Une aile populaire d’abord, qui se construit avec des lotissements, autour des campagnes. C’est pour résumer la France des Gilets Jaunes, sans véritable identité urbaine, qui s’est d’ailleurs retrouvée sur des ronds-points plutôt que sur des places municipales. Cette France là était d’ailleurs jusqu’à la crise COVID comme en fin de course symbolique. D’une certaine manière, la crise du COVID l’a remise en course et valorisée.

L’autre aile, ce sont des villes « résidence secondaire », qui sont souvent des villes avec des mémoires, des patrimoines et des identités fortes, qui prospèrent aujourd’hui grâce au télétravail et au train.

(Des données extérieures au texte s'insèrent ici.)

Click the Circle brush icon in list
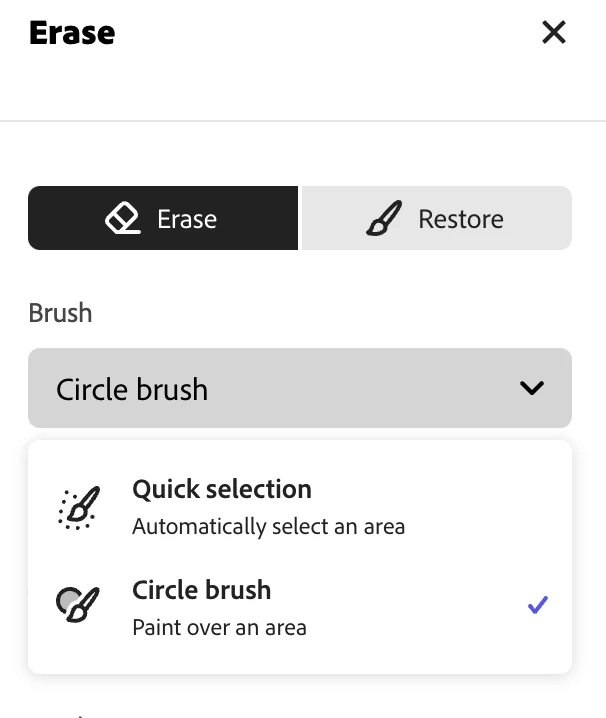 coord(76,605)
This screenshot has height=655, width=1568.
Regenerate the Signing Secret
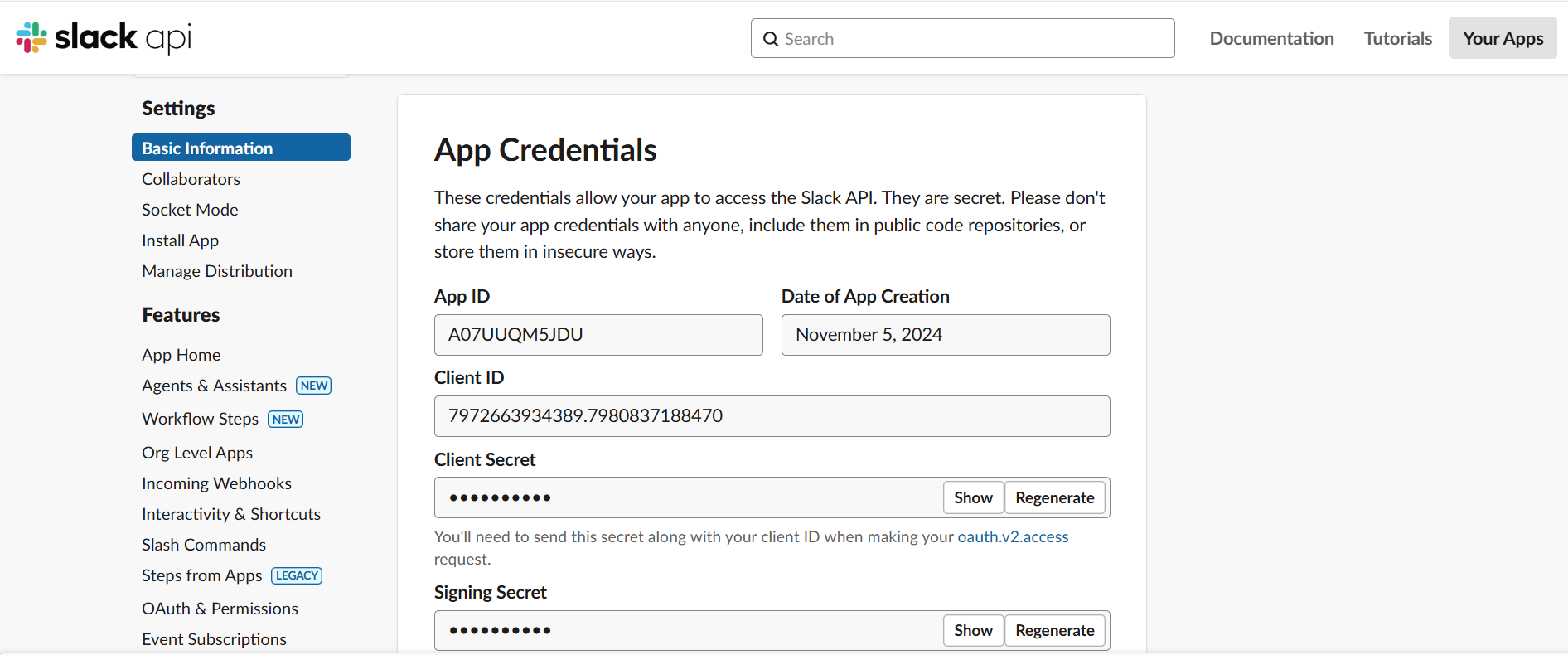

Dans ce paysage, leboncoin, qui, en plus d’être un modèle numérique et écologique est aussi un modèle hyper local, correspond bien aux attentes actuelles. Le modèle hyper local n’est pas le modèle communal au sens de ce qui est proche de moi uniquement géographiquement; c’est un modèle de lien.

Auparavant le lien sur le territoire passait par le religieux – l’Église notamment – puis par le Politique – les fêtes nationales, mais aussi les quartiers qui étaient investis par les partis politiques comme le parti communiste. Aujourd’hui le lien passe par les lieux de sociabilité, de valeurs communes, pensons par exemple à l’importance de la chasse et de la pêche, des loisirs, des vacances.

leboncoin joue ici un rôle de création de liens mais à travers des produits qui intéressent. Les utilisateurs tissent du lien à travers des objets d’intérêt commun.

leboncoin est ainsi un des lieux du lien. La plateforme offre à la fois cette dimension d’occasion, d’hyperlocal, de construction de liens mais en même temps d'ouverture. En d’autres termes, on n’est pas seulement sur le local, sur de l’intra-communautaire, le site est aussi la promesse d’une ouverture plus large. C’est un peu l’idée d’universel tel que le définissait Michel Torga c’est-à-dire « le local moins les murs ».

Nous sommes dans une société du lien

Comment interprétez-vous le succès de la consommation d’occasion ?

Jean Viard :

Dans la société du lien, le fait d’incorporer de l’humain, de l’histoire, ou de l’usage dans un objet est un « plus ». La société industrielle est évidemment une société du neuf. Dans la société du lien, l’objet neuf par excellence c’est l’outil technologique : le téléphone, l’ordinateur ou la tablette. Mais une fois cela acquis, ce que les gens souhaitent c’est plutôt de l’authentique et non plus du neuf.